From what I have heard to date, Warren and his colleagues in the institutional evangelical and Catholic Church believe that it’s “god’s way or the stairway to hell.”

So when we talk about “getting to yes” and “compromise” in such a vague way on such a large scale, it worries me.  Historically, that means giving away women’s rights.  I have seen this movie repeatedly.  We have compromised with the social conservatives for years—indeed they have in many ways controlled the debate by using misleading statements and by flouting evidence to steadily reduce access to sexual and reproductive health care here and abroad.

Where does it stop?

I sincerely and truly hope we can find common ground on policies that seek to reduce the number of unintended pregnancies, but I also would maintain that we will never eliminate the need for access to safe abortion.  We must provide education, information, and training to adolescents and encourage them to delay sexual activity–I have a 12-year old and a 9-year old and believe me they are being taught these values.  But they still have to be equipped for the day they do have sex, whether or not they are married.  We can decide to hold our own individual beliefs on—and choose as individuals whether or not to join a faith community that denies–the rights of gays to marry, but for me it is morally indefensible for religious leaders to use the law to prevent gays from having the same legal rights in partnership as others.

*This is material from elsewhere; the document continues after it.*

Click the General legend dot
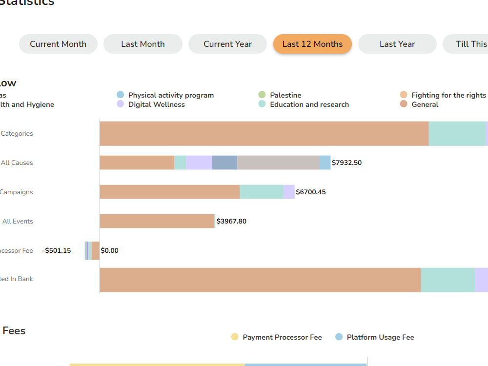488x366 pixels. coord(403,104)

The generational change about which Scott speaks on gay rights came on reproductive health came long ago.  The vast majority of the American population supports family planning, comprehensive sexuality education and access to safe abortion.  Laws and policies that infringe on these rights do not represent “compromise” but rather capitulation to a small minority of voters by politicians who have not acted on their own moral authority to stand up and oppose the erosion of these rights.

So I wonder, at the inauguration, could we not have had a voice whose message could propel the Administration into its first few months by unapologetically claiming as moral and ethical those very areas that have been contested for so long only through one lens?  

Scott writes that “Obama demonstrates that progressive ideas on gay issues, sex ed, contraception and abortion are moral choices.  He invites Warren to join him, even while disagreeing on gay rights and abortion, to find new common ground.”

I wish, for one day, that this could have been part of a seamless and unequivocal message to Americans:  “These are moral choices and we embrace them as a critical component of the “significant issues” on which we are going to be working together from today forward.”  Having made this statement unapologetically, having established this framework and this platform—we all are making moral choices as we understand them, but we have a communal responsibility to public health and human rights–we could have moved forward.  We—all Americans as responsible and vested parties in the future of our country—could have moved forward with the new President and the new Congress into the next four years of critical work to address pressing issues, and worked through negotiation and compromise with all the stakeholders at the table.

If we had started on that footing, I would be a lot less worried.  I pray I have no reason for concern.